Tuesday, October 9, 2012

Just hanging around - the variegated spider plant

Chlorophytum comosum 'Vittatum'
I suspect that virtually everyone who has ever grown houseplants has grown Chlorophytum comosum 'Vittatum', the variegated spider plant.  It's so easy to grow and propagate indoors that it's become the ultimate pass along plant.  Simply detach one of the freely produced offsets - they come ready rooted - pop it in some compost and you have a new plant.  No wonder that every school or village fete has an abundance of these for sale.  As a biology teacher I used to propagate them by the dozen for the summer fair - and they all sold.  Not surprising, given their well deserved reputation for toughness.  Even the brownest thumbed gardeners find them difficult to kill.  Under and over watering, lack of light, dry air; they somehow struggle on, only to revive rapidly if good times come again.

They're almost hardy, quite capable of taking a couple of degrees of frost, so it always surprises me that they're not commonly used as bedding during the warmer months.  Even a couple of rooted offsets will soon mature and produce their own daughter, even granddaughter, plantlets at the ends of the thin, fleshy rhizomes.  A dense patch of pretty green and silver striped leaves is an attractive sight in the light shade preferred by these plants.

Having said that, the commonest method of growth is in a hanging basket.  Earlier this year I put a trio of offsets into a spare basket and hung it by my little shade house.  By today (early October) it had produced a goodly number of daughter plants and even a few granddaughter plants, their collective weight bowing the flexible rhizomes to produce the characteristic cascade effect that makes this plant so desirable when allowed to grow freely.

Chlorophytum comosum 'Vittatum' - one summer's growth outside
Even though the summer has been pretty awful - cool, even cold, and very wet - the spider plant has grown well, virtually lacking the dry, brown tips to the leaves so characteristic of plants grown in dry air indoors. 
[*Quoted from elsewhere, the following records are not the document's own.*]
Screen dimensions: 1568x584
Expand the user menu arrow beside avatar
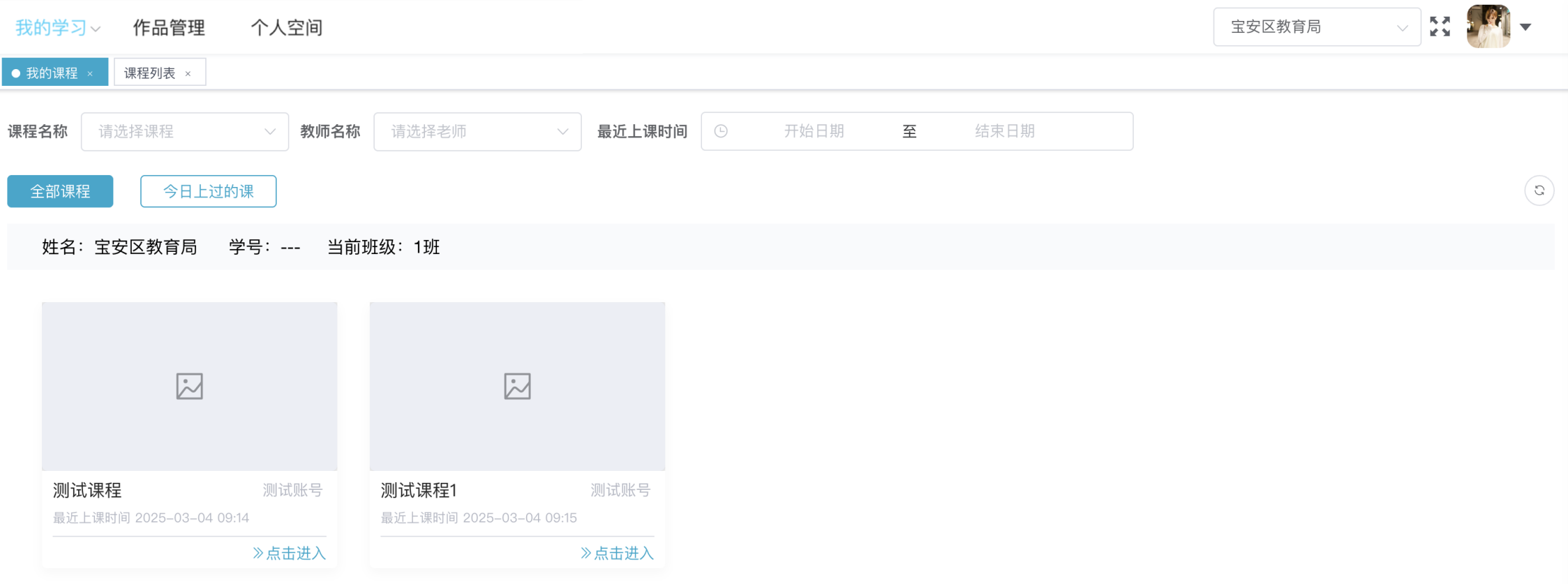click(x=1525, y=27)
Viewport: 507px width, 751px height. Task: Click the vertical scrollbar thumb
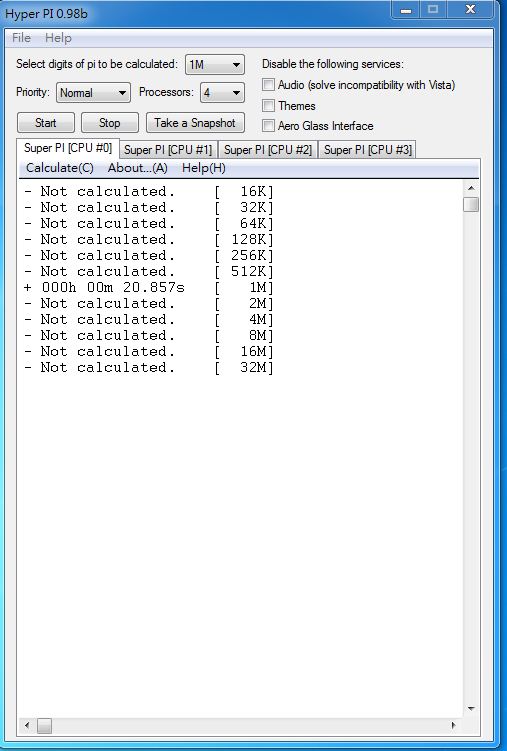(x=471, y=204)
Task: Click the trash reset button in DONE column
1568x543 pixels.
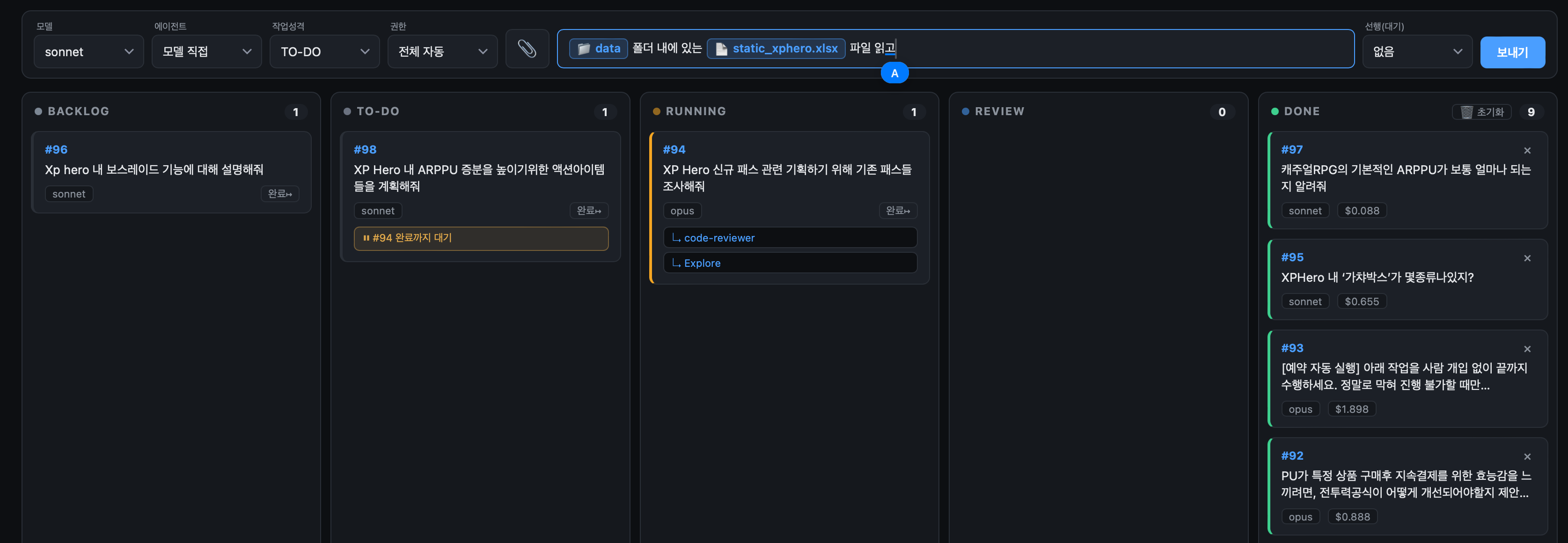Action: [1481, 112]
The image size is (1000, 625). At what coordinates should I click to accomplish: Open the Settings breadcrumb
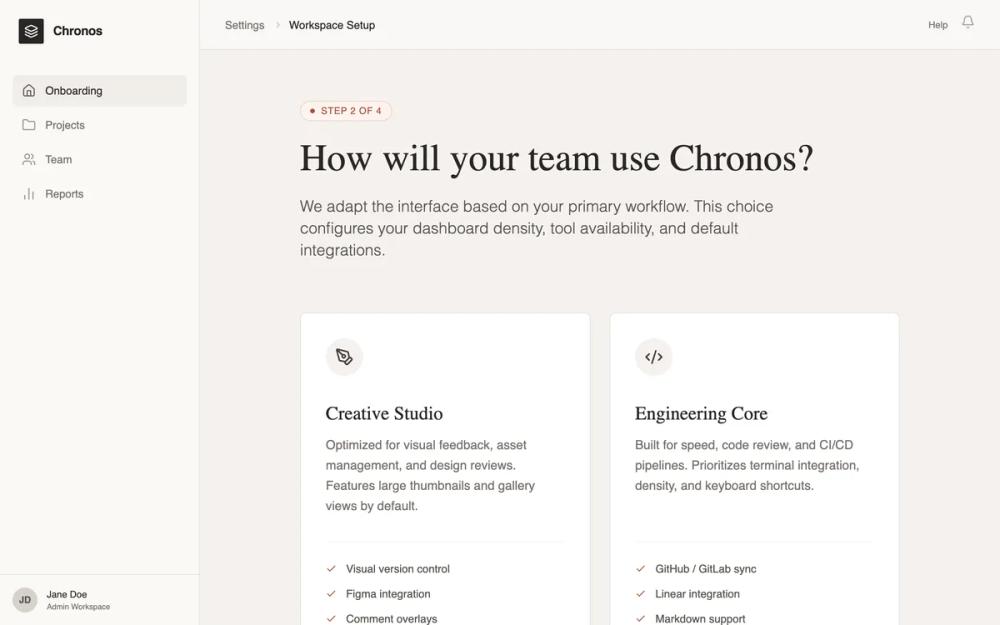click(244, 25)
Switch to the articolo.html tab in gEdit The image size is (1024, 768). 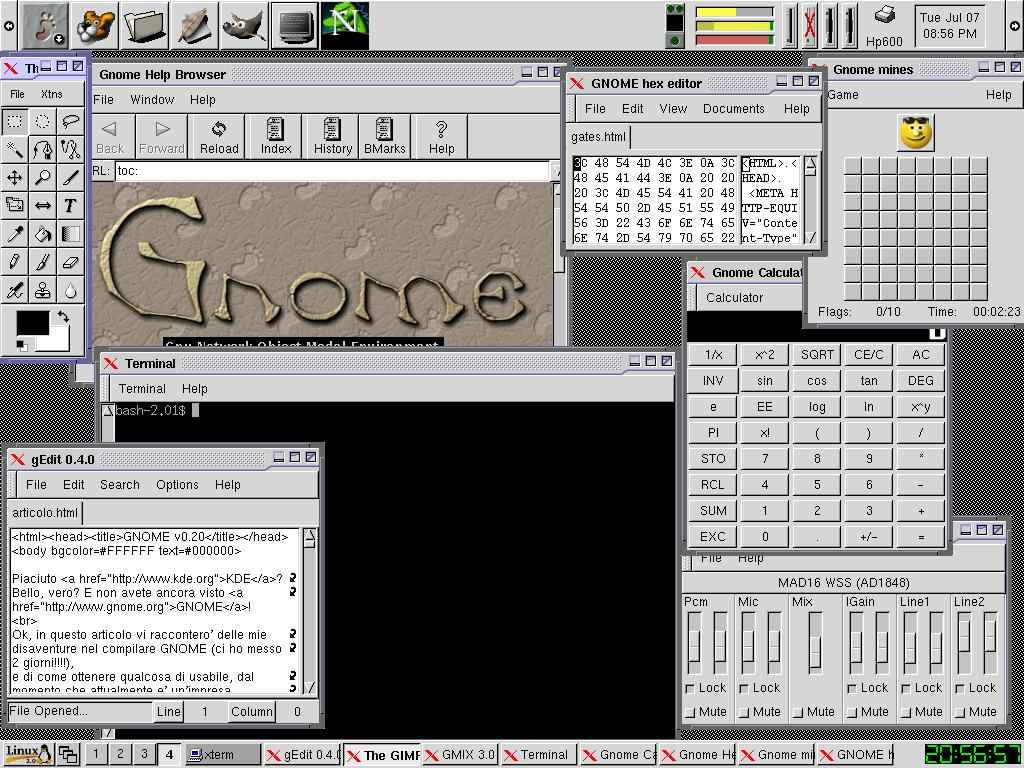(44, 513)
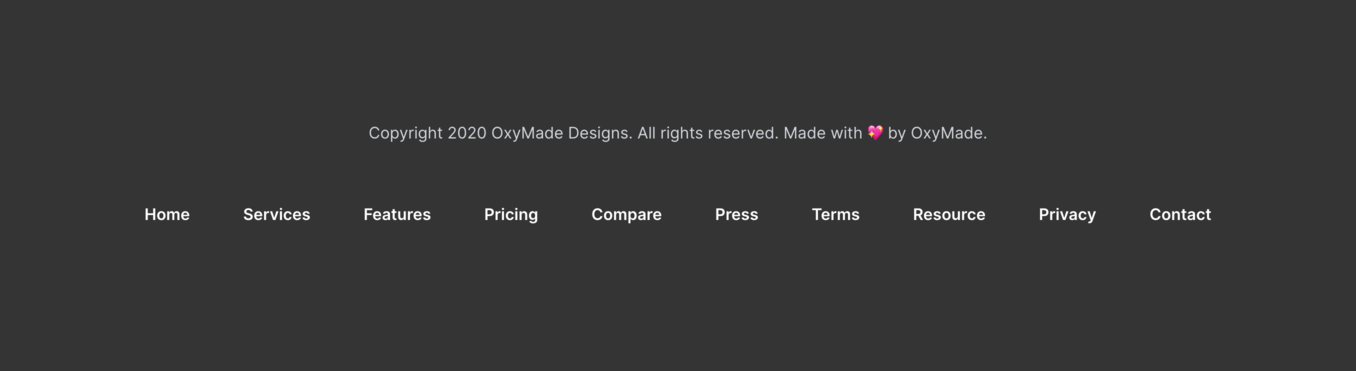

It will soon be time to move it to winter quarters.  Cool, frost free and light is all that is required.  So, undercover in my little shade house unless we get a really cold snap when it can sit out the freeze in the house.  And next year the daughter plants will produce their own offspring and the cascade will lengthen and thicken.  Hopefully to the stage of the one below, photographed a couple of years back in an Italian property.

Chlorophytum comosum 'Vittatum' - a mature plant photographed in Italy
Mind you, I'll pot up a couple of offsets before it gets cold.  Just in case.  After all, I wouldn't want to wait for the summer fetes to renew my stock.


  1. It's a good idea to prop some indoors now. On previous years with milder winters they used to sail through fine outside, coming back from the ground here. A nice reliable plant that looks so exotic!

    1. Must seek out some of the old disposable plastic cups to give the authentic feel of the 80s when I was teaching Biology and Science and propagating these for the school fete!

  2. My mum always had huge straggling spider plants... I never have and I don't know why because they're so handsome. Must get to one of those school fetes!

    1. With time they can grow too straggly. A bit like me, thinning on the top and overly bushy at the sides.